A deacon who preached his wife’s words November 23, 2012

Bob Keeler in Long Island’s Newsday writes about an unusual deacon-and-wife combo:

There is the average ghostwriter, and then there is Patty Buchenberger. Call her the Holy Ghost Writer.

For two decades, from her husband Tom’s 1981 ordination as a permanent deacon in the Catholic Church until vocal cord cancer put an end to his ability to preach, Patty was the poetry to his prose.

“It was an absolute team effort,” Patty said. First, he would study the Scripture readings in the lectionary for the coming Sunday, make notes, and set the general tone of what he wanted to say. “Then he just kind of handed it off to me and said, ‘Why don’t you make that interesting?’ ”

Apparently, she succeeded. The soaring sentences by Patty, delivered from the pulpit by her husband — a former high school seminarian, Marine and minor-league pitcher — frequently moved the congregation. After Mass at St. William the Abbot Parish in Seaford, parishioners would often compliment him on the homily. She tactfully stayed away from those conversations, letting him reap the praise. Sometimes, people would send him letters or call him to thank him for another fine homily.

In addition to Sunday Mass, he presided at the baptisms of their grandchildren, nieces and nephews, the weddings of both their children, and countless other weddings and baptisms.

One couple he married loved the film “The Princess Bride,” which has a hysterically funny scene with The Impressive Clergyman pronouncing the sacrament as “mawwage” and speaking of “twue wove,” So, egged on by Patty, Tom began the homily in that voice.

This husband-wife preaching team first came to my attention in June, when I wrote a column saying women should be allowed to preach in the Catholic Church. That set off a stream of emails inviting me to join some other church if I wanted to hear women preach. (Sorry, not leaving.) It also drew a friendly email from Patty, describing their preaching, and one from Tom, confirming her role: “I am Patty’s husband, and, yes, she is the wind beneath my wings.”

His email added: “The end result always caused me to be so deeply moved and enriched by her awesome talent as a writer, and I rehearsed often to adequately convey her words with passion and sincerity at the Sunday liturgy.”

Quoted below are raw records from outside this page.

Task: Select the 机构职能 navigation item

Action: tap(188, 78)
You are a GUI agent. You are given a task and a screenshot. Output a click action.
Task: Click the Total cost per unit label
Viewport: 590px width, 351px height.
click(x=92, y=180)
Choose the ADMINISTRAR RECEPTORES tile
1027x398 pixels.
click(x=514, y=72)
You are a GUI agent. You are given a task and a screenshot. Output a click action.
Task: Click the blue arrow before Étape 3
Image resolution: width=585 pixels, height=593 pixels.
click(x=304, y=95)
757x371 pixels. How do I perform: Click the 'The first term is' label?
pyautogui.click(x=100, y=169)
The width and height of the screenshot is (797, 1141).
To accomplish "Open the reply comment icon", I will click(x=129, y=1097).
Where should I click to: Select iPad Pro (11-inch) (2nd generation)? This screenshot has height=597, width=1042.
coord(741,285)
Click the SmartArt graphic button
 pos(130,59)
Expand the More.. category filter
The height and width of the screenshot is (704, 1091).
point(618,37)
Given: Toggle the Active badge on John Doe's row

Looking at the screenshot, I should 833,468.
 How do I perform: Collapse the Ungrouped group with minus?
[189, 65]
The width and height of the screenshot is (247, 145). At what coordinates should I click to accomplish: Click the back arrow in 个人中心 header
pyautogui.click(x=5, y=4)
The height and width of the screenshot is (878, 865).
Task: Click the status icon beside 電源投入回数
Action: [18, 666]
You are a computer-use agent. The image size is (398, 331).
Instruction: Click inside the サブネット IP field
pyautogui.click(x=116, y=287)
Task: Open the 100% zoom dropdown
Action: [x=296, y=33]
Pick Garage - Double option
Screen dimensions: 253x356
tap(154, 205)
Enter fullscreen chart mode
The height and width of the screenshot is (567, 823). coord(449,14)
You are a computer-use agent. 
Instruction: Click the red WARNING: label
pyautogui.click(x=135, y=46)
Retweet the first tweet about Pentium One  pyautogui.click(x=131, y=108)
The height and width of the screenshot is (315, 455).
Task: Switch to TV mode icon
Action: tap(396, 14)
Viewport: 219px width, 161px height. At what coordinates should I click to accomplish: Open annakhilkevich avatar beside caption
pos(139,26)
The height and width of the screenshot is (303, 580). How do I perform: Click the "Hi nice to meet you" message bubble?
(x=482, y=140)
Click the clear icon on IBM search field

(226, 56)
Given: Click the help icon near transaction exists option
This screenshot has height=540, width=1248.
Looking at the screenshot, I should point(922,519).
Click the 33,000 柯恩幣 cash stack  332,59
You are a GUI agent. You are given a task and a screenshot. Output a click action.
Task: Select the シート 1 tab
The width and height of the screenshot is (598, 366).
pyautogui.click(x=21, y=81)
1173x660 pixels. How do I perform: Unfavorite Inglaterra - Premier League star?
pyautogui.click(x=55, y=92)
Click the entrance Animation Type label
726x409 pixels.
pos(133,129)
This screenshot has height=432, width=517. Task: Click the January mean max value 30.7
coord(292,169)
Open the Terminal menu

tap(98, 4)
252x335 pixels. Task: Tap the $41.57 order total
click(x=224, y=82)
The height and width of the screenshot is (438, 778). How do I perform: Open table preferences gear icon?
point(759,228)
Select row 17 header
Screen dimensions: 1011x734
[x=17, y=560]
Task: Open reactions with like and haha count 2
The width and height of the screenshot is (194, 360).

As a team, they brought to the pulpit a rich reality. “The experience of holding a family together and working together as parents and a married couple, and bringing that to a community who are also struggling with the same issues, we always believed was something that, when we did it right, touched people,” Patty said.

Read more. 

As I said: this sort of thing is, um, unusual. I wouldn’t encourage a deacon to do this, any more than I’d encourage a priest to have someone ghostwrite his homilies, either. (Though some might be vastly improved…) You don’t have to be Fulton Sheen to be an effective preacher; there’s only been one of those, and what people in the pews want is a bishop, priest or deacon to preach in his own voice, from his own heart and his own experience.